**** MATERIAL PROVIDED ****

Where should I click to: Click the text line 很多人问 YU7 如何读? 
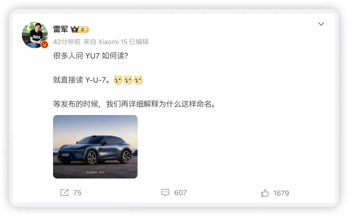click(91, 56)
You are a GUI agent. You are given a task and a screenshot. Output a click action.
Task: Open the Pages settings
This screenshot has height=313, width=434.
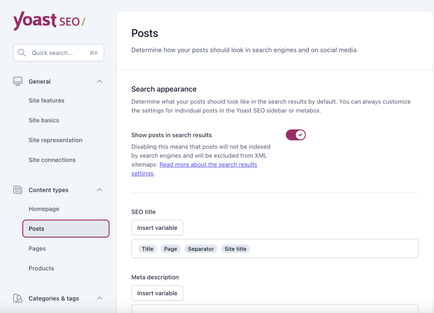(x=37, y=248)
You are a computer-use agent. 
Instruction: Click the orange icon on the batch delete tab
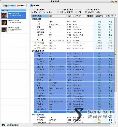18,6
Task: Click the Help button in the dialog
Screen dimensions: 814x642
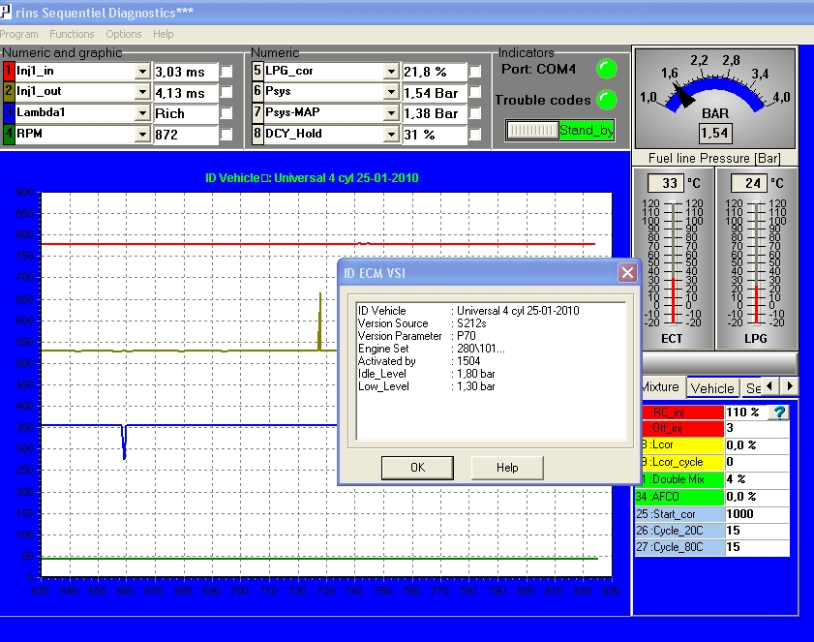Action: (507, 468)
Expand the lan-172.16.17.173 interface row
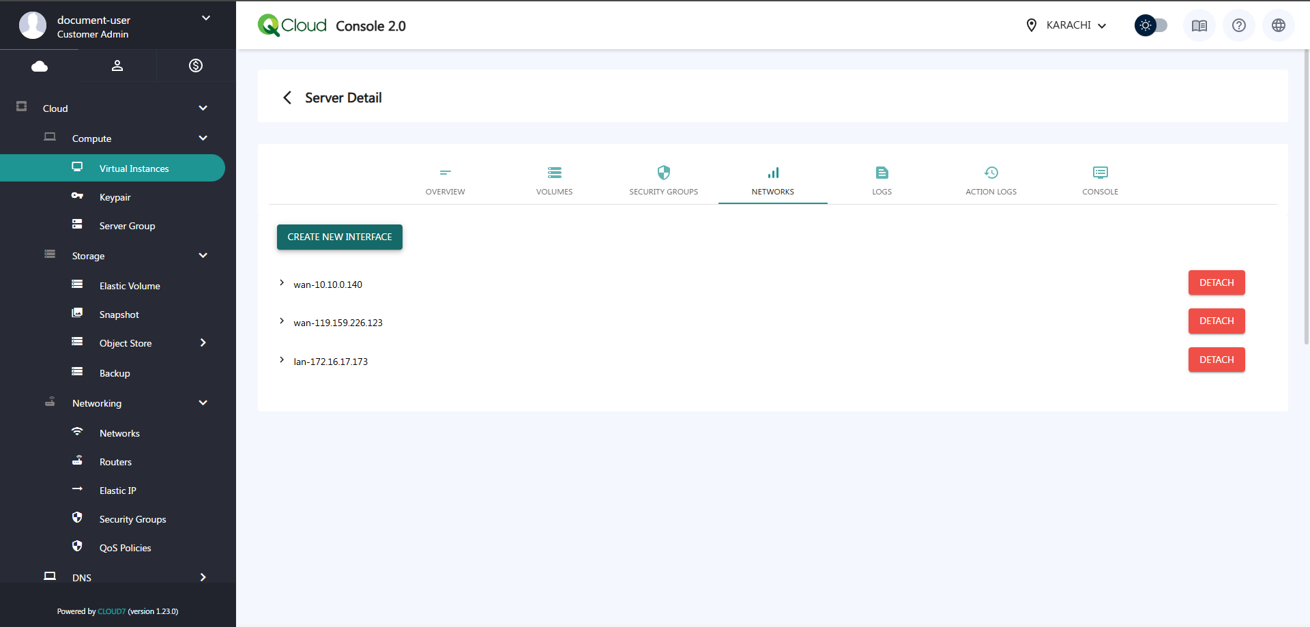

****

Begin at the line containing "Task: Click the Help button in the dialog" and stop at the last line of the data. Repeat only those lines, exactly, and leave out the pictures.

Task: Click the Help button in the dialog
Screen dimensions: 814x642
Action: (507, 468)
Expand the lan-172.16.17.173 interface row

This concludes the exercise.